When myocardial necrosis occurs, cardiac enzymes are released in the bloodstream. Cardiac enzymes are therefore routinely checked in patients presenting with chest pain that is thought to be secondary to cardiac disease. The sensitivity of the cardiac enzymes is dependent on the time between the episode of chest pain and the time of blood draw. Also serial sampling increases the sensitivity of detecting acute myocardial injury. CK-MB has a sensitivity of 34% if checked early upon presentation (single assay) that increases to 97% if checked serially. CK-MB has 90% specificity as it also released from the brain. Troponin measurement has a higher specificity as it mostly found in cardiac cells. The sensitivity is 40% if checked early upon presentation and in a single manner but the sensitivity of the test rises to 84-89% if checked serially. The cardiac biomarkers are not only measured for their diagnostic use. Positive biomarkers in patients with underlying myocardial ischemia or infarction are associated with worse outcome. Such patients benefit from more aggressive therapy.




The measurement of a d-dimer level may help in lowering the probability of a pulmonary emboli in a patient whose pre-test probability is slow or intermediate. The measurement of the d-dimer is highly sensitive yet not specific for pulmonary emboli. Therefore a low d-dimer level in a patient who is thought to unlikely have pulmonary emboli makes the diagnosis of pulmonary emboli extremely low. However, the workup for pulmonary emboli will be pursued in a patient whose presentation is highly suspicious for a pulmonary emboli regardless of the d-dimer result.





Plain chest radiograph:

A plain chest radiograph is usually the first imaging modality used to evaluate chest pain in the emergency department. It is an inexpensive test that may yield important information on thoracic structures such as the lung, heart and the great vessels. It is highly sensitive to non-cardiac pathologies that are in the differential diagnosis of chest pain such as pneumonia and pneumothorax. Although one cannot diagnose an acute coronary syndrome from a chest radiograph, many indirect findings such as changes in cardiac silhouette, pulmonary edema, calcification of the myocardium or coronary arteries may suggest underlying coronary artery disease.
====================
**Your instructions**
List the thoracic structures that the text on chest pain testing says a plain chest radiograph may yield information on.

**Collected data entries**
====================
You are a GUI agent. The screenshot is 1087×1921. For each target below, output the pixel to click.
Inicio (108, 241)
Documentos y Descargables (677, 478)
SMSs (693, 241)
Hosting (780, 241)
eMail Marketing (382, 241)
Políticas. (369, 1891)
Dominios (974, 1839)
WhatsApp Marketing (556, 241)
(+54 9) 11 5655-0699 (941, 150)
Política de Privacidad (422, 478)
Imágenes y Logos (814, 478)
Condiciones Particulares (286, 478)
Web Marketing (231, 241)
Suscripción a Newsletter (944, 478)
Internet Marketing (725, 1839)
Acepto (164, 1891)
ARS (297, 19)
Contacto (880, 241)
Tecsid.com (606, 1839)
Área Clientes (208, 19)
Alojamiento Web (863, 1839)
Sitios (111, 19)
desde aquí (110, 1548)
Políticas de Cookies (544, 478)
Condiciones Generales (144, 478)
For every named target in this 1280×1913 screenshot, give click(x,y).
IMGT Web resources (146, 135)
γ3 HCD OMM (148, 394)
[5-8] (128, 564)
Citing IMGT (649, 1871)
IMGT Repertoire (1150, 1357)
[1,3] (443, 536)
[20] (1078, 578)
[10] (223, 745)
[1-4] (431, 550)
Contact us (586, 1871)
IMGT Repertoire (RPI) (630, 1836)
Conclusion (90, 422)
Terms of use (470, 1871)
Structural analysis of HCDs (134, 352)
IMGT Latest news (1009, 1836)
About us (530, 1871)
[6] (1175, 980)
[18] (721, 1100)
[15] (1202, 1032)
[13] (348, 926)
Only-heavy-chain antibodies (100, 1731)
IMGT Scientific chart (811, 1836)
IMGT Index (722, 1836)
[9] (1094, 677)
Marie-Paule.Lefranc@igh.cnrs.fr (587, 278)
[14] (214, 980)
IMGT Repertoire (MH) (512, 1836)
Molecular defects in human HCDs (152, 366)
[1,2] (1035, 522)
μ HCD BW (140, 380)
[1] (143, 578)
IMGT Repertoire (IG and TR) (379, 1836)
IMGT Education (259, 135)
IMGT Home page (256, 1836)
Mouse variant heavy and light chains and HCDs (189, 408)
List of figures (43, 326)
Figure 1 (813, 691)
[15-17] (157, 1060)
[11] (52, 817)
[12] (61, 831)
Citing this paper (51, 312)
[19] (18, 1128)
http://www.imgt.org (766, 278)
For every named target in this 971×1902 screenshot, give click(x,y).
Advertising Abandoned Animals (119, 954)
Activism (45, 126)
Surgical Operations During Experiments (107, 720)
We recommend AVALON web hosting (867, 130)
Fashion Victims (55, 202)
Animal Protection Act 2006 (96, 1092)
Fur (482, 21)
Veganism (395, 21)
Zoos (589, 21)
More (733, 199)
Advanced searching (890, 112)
====================
**Result of this task**
- Lung
- Heart
- Great vessels